WORK TO COMPLETE => Change every "computer-use agent" in the records to "GUI automation agent", leaving the rest of the lines untouched.

# # # # #

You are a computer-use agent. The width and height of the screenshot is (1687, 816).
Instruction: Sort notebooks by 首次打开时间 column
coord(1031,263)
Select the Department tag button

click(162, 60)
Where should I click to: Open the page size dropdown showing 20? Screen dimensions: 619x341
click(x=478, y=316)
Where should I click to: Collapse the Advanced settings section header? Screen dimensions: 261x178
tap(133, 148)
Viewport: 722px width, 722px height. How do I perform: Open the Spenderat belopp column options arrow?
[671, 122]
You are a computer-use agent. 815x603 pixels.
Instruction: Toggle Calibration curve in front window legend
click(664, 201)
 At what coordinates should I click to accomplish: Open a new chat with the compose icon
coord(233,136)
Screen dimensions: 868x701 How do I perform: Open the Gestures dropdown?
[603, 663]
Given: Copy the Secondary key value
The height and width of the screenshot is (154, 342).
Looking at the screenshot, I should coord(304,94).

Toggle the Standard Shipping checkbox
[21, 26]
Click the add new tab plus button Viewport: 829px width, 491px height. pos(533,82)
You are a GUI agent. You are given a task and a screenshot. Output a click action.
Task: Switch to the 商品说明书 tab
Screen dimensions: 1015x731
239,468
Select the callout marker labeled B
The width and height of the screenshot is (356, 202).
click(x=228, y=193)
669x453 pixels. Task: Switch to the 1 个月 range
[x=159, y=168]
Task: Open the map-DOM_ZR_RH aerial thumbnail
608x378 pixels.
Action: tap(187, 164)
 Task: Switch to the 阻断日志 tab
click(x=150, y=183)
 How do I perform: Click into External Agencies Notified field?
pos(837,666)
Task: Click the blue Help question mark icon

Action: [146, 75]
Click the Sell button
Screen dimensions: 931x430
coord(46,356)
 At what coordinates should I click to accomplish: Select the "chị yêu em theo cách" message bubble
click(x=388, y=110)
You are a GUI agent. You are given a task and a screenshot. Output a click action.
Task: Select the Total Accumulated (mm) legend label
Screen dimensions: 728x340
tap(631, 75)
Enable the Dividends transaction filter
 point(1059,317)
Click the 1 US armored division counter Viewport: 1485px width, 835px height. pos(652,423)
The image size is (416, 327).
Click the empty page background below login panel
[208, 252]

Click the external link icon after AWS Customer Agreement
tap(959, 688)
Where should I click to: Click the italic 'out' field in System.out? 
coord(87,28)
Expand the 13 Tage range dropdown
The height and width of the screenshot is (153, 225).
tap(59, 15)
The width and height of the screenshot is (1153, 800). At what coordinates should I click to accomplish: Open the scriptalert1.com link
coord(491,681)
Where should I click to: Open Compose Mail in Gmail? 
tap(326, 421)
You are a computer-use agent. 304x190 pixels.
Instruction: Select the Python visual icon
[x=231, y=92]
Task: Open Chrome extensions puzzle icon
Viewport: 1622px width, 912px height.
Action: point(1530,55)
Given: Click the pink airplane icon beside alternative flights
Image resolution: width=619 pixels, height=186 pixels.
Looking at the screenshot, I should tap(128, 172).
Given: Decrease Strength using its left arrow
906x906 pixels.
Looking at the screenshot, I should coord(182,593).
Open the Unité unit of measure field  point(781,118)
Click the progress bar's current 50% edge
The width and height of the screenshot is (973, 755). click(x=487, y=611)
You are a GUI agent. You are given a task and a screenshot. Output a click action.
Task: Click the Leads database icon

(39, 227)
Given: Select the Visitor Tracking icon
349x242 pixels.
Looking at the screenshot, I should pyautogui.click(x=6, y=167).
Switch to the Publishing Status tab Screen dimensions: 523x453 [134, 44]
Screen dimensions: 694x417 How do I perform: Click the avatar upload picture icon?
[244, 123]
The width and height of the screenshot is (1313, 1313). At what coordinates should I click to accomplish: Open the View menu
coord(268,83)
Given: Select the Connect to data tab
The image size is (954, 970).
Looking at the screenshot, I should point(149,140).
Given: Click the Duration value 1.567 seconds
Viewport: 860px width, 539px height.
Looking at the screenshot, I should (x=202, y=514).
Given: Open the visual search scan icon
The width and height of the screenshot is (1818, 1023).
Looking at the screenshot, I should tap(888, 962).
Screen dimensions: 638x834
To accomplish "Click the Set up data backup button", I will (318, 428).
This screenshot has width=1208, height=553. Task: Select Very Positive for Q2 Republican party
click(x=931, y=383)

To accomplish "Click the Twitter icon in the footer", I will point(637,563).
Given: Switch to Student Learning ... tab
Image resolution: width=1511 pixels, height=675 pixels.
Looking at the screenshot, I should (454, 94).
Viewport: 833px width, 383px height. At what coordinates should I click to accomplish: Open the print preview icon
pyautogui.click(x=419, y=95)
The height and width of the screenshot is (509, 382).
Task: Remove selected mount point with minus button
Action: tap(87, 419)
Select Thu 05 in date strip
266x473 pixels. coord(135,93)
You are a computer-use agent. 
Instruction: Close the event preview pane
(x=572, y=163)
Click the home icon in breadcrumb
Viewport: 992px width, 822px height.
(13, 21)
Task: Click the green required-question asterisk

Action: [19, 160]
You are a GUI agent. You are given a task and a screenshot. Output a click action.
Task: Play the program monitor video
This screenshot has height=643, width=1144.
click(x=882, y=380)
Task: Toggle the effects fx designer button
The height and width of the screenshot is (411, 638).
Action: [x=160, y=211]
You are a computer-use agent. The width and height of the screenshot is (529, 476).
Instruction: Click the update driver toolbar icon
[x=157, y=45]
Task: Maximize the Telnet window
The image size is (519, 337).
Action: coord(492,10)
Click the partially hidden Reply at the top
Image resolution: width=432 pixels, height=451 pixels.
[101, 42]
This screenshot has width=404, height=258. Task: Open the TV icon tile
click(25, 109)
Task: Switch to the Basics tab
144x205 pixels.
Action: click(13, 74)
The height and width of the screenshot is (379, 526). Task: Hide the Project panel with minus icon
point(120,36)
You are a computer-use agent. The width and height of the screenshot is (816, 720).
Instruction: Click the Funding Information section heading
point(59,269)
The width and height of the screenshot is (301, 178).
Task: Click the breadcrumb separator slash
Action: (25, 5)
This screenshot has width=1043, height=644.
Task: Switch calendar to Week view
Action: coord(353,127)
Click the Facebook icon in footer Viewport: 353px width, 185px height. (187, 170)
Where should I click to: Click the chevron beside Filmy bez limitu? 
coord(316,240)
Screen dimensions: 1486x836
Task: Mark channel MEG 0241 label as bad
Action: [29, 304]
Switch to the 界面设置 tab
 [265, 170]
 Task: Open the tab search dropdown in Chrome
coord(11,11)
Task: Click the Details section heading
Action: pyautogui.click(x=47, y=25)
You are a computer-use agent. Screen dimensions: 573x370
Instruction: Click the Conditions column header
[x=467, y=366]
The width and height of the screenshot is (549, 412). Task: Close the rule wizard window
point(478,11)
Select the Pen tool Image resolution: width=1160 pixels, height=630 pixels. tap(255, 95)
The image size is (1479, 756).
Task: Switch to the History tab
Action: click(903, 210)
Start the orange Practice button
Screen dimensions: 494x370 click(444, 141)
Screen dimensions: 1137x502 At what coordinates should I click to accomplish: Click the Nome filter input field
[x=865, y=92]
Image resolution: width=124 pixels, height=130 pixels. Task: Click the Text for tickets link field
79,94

# # # # #

SOLUTION FOR THIS TASK =>
You are a GUI automation agent. The width and height of the screenshot is (1687, 816).
Instruction: Sort notebooks by 首次打开时间 column
coord(1031,263)
Select the Department tag button

click(162, 60)
Where should I click to: Open the page size dropdown showing 20? Screen dimensions: 619x341
click(x=478, y=316)
Where should I click to: Collapse the Advanced settings section header? Screen dimensions: 261x178
tap(133, 148)
Viewport: 722px width, 722px height. How do I perform: Open the Spenderat belopp column options arrow?
[671, 122]
You are a GUI automation agent. 815x603 pixels.
Instruction: Toggle Calibration curve in front window legend
click(664, 201)
 At what coordinates should I click to accomplish: Open a new chat with the compose icon
coord(233,136)
Screen dimensions: 868x701 How do I perform: Open the Gestures dropdown?
[603, 663]
Given: Copy the Secondary key value
The height and width of the screenshot is (154, 342).
Looking at the screenshot, I should coord(304,94).

Toggle the Standard Shipping checkbox
[21, 26]
Click the add new tab plus button Viewport: 829px width, 491px height. pos(533,82)
You are a GUI agent. You are given a task and a screenshot. Output a click action.
Task: Switch to the 商品说明书 tab
Screen dimensions: 1015x731
239,468
Select the callout marker labeled B
The width and height of the screenshot is (356, 202).
click(x=228, y=193)
669x453 pixels. Task: Switch to the 1 个月 range
[x=159, y=168]
Task: Open the map-DOM_ZR_RH aerial thumbnail
608x378 pixels.
Action: tap(187, 164)
 Task: Switch to the 阻断日志 tab
click(x=150, y=183)
 How do I perform: Click into External Agencies Notified field?
pos(837,666)
Task: Click the blue Help question mark icon

Action: [146, 75]
Click the Sell button
Screen dimensions: 931x430
coord(46,356)
 At what coordinates should I click to accomplish: Select the "chị yêu em theo cách" message bubble
click(x=388, y=110)
You are a GUI agent. You are given a task and a screenshot. Output a click action.
Task: Select the Total Accumulated (mm) legend label
Screen dimensions: 728x340
tap(631, 75)
Enable the Dividends transaction filter
 point(1059,317)
Click the 1 US armored division counter Viewport: 1485px width, 835px height. pos(652,423)
The image size is (416, 327).
Click the empty page background below login panel
[208, 252]

Click the external link icon after AWS Customer Agreement
tap(959, 688)
Where should I click to: Click the italic 'out' field in System.out? 
coord(87,28)
Expand the 13 Tage range dropdown
The height and width of the screenshot is (153, 225).
tap(59, 15)
The width and height of the screenshot is (1153, 800). At what coordinates should I click to accomplish: Open the scriptalert1.com link
coord(491,681)
Where should I click to: Open Compose Mail in Gmail? 
tap(326, 421)
You are a GUI automation agent. 304x190 pixels.
Instruction: Select the Python visual icon
[x=231, y=92]
Task: Open Chrome extensions puzzle icon
Viewport: 1622px width, 912px height.
Action: point(1530,55)
Given: Click the pink airplane icon beside alternative flights
Image resolution: width=619 pixels, height=186 pixels.
Looking at the screenshot, I should tap(128, 172).
Given: Decrease Strength using its left arrow
906x906 pixels.
Looking at the screenshot, I should coord(182,593).
Open the Unité unit of measure field  point(781,118)
Click the progress bar's current 50% edge
The width and height of the screenshot is (973, 755). click(x=487, y=611)
You are a GUI agent. You are given a task and a screenshot. Output a click action.
Task: Click the Leads database icon

(39, 227)
Given: Select the Visitor Tracking icon
349x242 pixels.
Looking at the screenshot, I should pyautogui.click(x=6, y=167).
Switch to the Publishing Status tab Screen dimensions: 523x453 [134, 44]
Screen dimensions: 694x417 How do I perform: Click the avatar upload picture icon?
[244, 123]
The width and height of the screenshot is (1313, 1313). At what coordinates should I click to accomplish: Open the View menu
coord(268,83)
Given: Select the Connect to data tab
The image size is (954, 970).
Looking at the screenshot, I should point(149,140).
Given: Click the Duration value 1.567 seconds
Viewport: 860px width, 539px height.
Looking at the screenshot, I should (x=202, y=514).
Given: Open the visual search scan icon
The width and height of the screenshot is (1818, 1023).
Looking at the screenshot, I should tap(888, 962).
Screen dimensions: 638x834
To accomplish "Click the Set up data backup button", I will (318, 428).
This screenshot has width=1208, height=553. Task: Select Very Positive for Q2 Republican party
click(x=931, y=383)

To accomplish "Click the Twitter icon in the footer", I will point(637,563).
Given: Switch to Student Learning ... tab
Image resolution: width=1511 pixels, height=675 pixels.
Looking at the screenshot, I should (454, 94).
Viewport: 833px width, 383px height. At what coordinates should I click to accomplish: Open the print preview icon
pyautogui.click(x=419, y=95)
The height and width of the screenshot is (509, 382).
Task: Remove selected mount point with minus button
Action: tap(87, 419)
Select Thu 05 in date strip
266x473 pixels. coord(135,93)
You are a GUI automation agent. 
Instruction: Close the event preview pane
(x=572, y=163)
Click the home icon in breadcrumb
Viewport: 992px width, 822px height.
(13, 21)
Task: Click the green required-question asterisk

Action: [19, 160]
You are a GUI agent. You are given a task and a screenshot. Output a click action.
Task: Play the program monitor video
This screenshot has height=643, width=1144.
click(x=882, y=380)
Task: Toggle the effects fx designer button
The height and width of the screenshot is (411, 638).
Action: [x=160, y=211]
You are a GUI automation agent. The width and height of the screenshot is (529, 476).
Instruction: Click the update driver toolbar icon
[x=157, y=45]
Task: Maximize the Telnet window
The image size is (519, 337).
Action: coord(492,10)
Click the partially hidden Reply at the top
Image resolution: width=432 pixels, height=451 pixels.
[101, 42]
This screenshot has width=404, height=258. Task: Open the TV icon tile
click(25, 109)
Task: Switch to the Basics tab
144x205 pixels.
Action: click(13, 74)
The height and width of the screenshot is (379, 526). Task: Hide the Project panel with minus icon
point(120,36)
You are a GUI automation agent. The width and height of the screenshot is (816, 720).
Instruction: Click the Funding Information section heading
point(59,269)
The width and height of the screenshot is (301, 178).
Task: Click the breadcrumb separator slash
Action: (25, 5)
This screenshot has width=1043, height=644.
Task: Switch calendar to Week view
Action: coord(353,127)
Click the Facebook icon in footer Viewport: 353px width, 185px height. (187, 170)
Where should I click to: Click the chevron beside Filmy bez limitu? 
coord(316,240)
Screen dimensions: 1486x836
Task: Mark channel MEG 0241 label as bad
Action: [29, 304]
Switch to the 界面设置 tab
 [265, 170]
 Task: Open the tab search dropdown in Chrome
coord(11,11)
Task: Click the Details section heading
Action: pyautogui.click(x=47, y=25)
You are a GUI automation agent. Screen dimensions: 573x370
Instruction: Click the Conditions column header
[x=467, y=366]
The width and height of the screenshot is (549, 412). Task: Close the rule wizard window
point(478,11)
Select the Pen tool Image resolution: width=1160 pixels, height=630 pixels. tap(255, 95)
The image size is (1479, 756).
Task: Switch to the History tab
Action: click(903, 210)
Start the orange Practice button
Screen dimensions: 494x370 click(444, 141)
Screen dimensions: 1137x502 At what coordinates should I click to accomplish: Click the Nome filter input field
[x=865, y=92]
Image resolution: width=124 pixels, height=130 pixels. Task: Click the Text for tickets link field
79,94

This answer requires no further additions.